- _ACTIVITY 1_: According to the piece on Wagner College nursing students in Haiti, what does the name "Haiti" mean?
- _ACTIVITY 2_: Continue the piece on Wagner College nursing students in Haiti, picking up after its last sentence.

Nursing Students Reaching Out Globally and Making a Difference

Nursing Students Reaching Out Globally and Making a Difference

During Spring Break 2018, graduate nursing students from Wagner College travelled to Cap-Haïtien airport where they would begin a six-day mission to provide health care to the men, women, and children of Haiti. Our NP students acquire 50 community hours toward the required practicum hours for their service.

Haiti, a beautiful country with white beaches and clear blue water, is approximately one-third of this tropical island, which it shares with the Dominican Republic. The name actually means “high land,” as much of the island is covered with mountains. The official language is French with most people speaking a dialect known as Creole.

“For Haiti With Love” is located in the northern area of Haiti called Cap-Haïtien. Our team of volunteers brought a large amount of medicine and supplies, as our NP students would be treating as many as 50 people per day during the first days in the clinic. Although exhausted, there were no complaints, as this was a gift to the Haitian people given from the heart.

Interactions with the local people gave the student nurses a great sense of satisfaction and exposure to a new and interesting culture. The group was well received with genuine acceptance and welcoming love. Riding on the back of a pick-up truck and eating fried goat were some of the unique aspects of the culture that contributed to this bonding experience.

Upon arrival, poverty and issues with waste management were noted with trash being seen along the road and in the water. Another major issue was widespread unemployment. It was also noted that there was no access to running water or electricity inside their homes.

Although the nursing students were anxious initially, the people made the volunteers feel comfortable and safe. The group was warmly embraced and received three home cooked meals per day and were treated like family.

Children were well dressed and smiling. Although underprivileged on many levels, education was extremely valued among the Haitian people.

- _RAW DATA_:
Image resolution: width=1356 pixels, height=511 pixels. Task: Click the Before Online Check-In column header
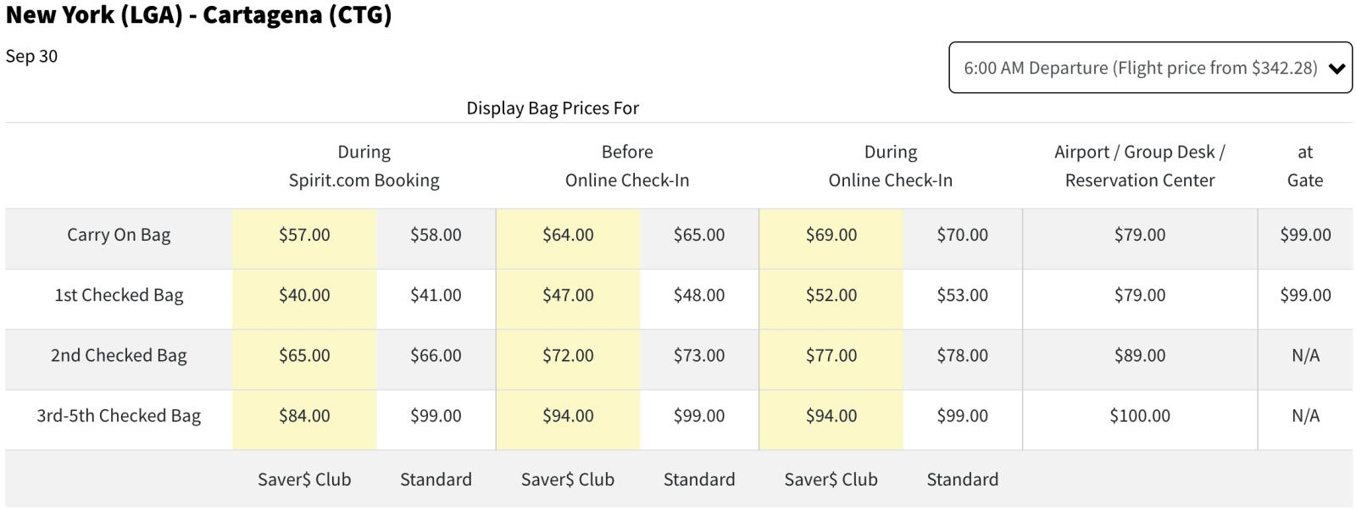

- _ANSWER BOX 1_: High land.

- _ANSWER BOX 2_:
The volunteer work at the clinic involved a lot of wound care, such as venous stasis ulcer care. Although volunteers were working in the burn clinic, no one was turned away if they had other health issues that needed to be addressed. Many children received burn injuries from spilling hot water upon themselves. Education related to prevention of burn injuries was badly needed. Most of these children went directly to school after having a debridement and dressing change with little pain management. Privacy was another concern since many patients were treated in one room at the same time.

The volunteers used their clinical skills in a place outside of their comfort zone. Knowing that most of their patients would return to very poor living conditions was difficult for the volunteers. Many reported that this changed their perceptions and their lives. It helped them appreciate their own good fortune, the value of good health, and accessibility to health care. Similarly, the people of Haiti were filled with love, trust, and appreciation for everything the volunteers were able to provide.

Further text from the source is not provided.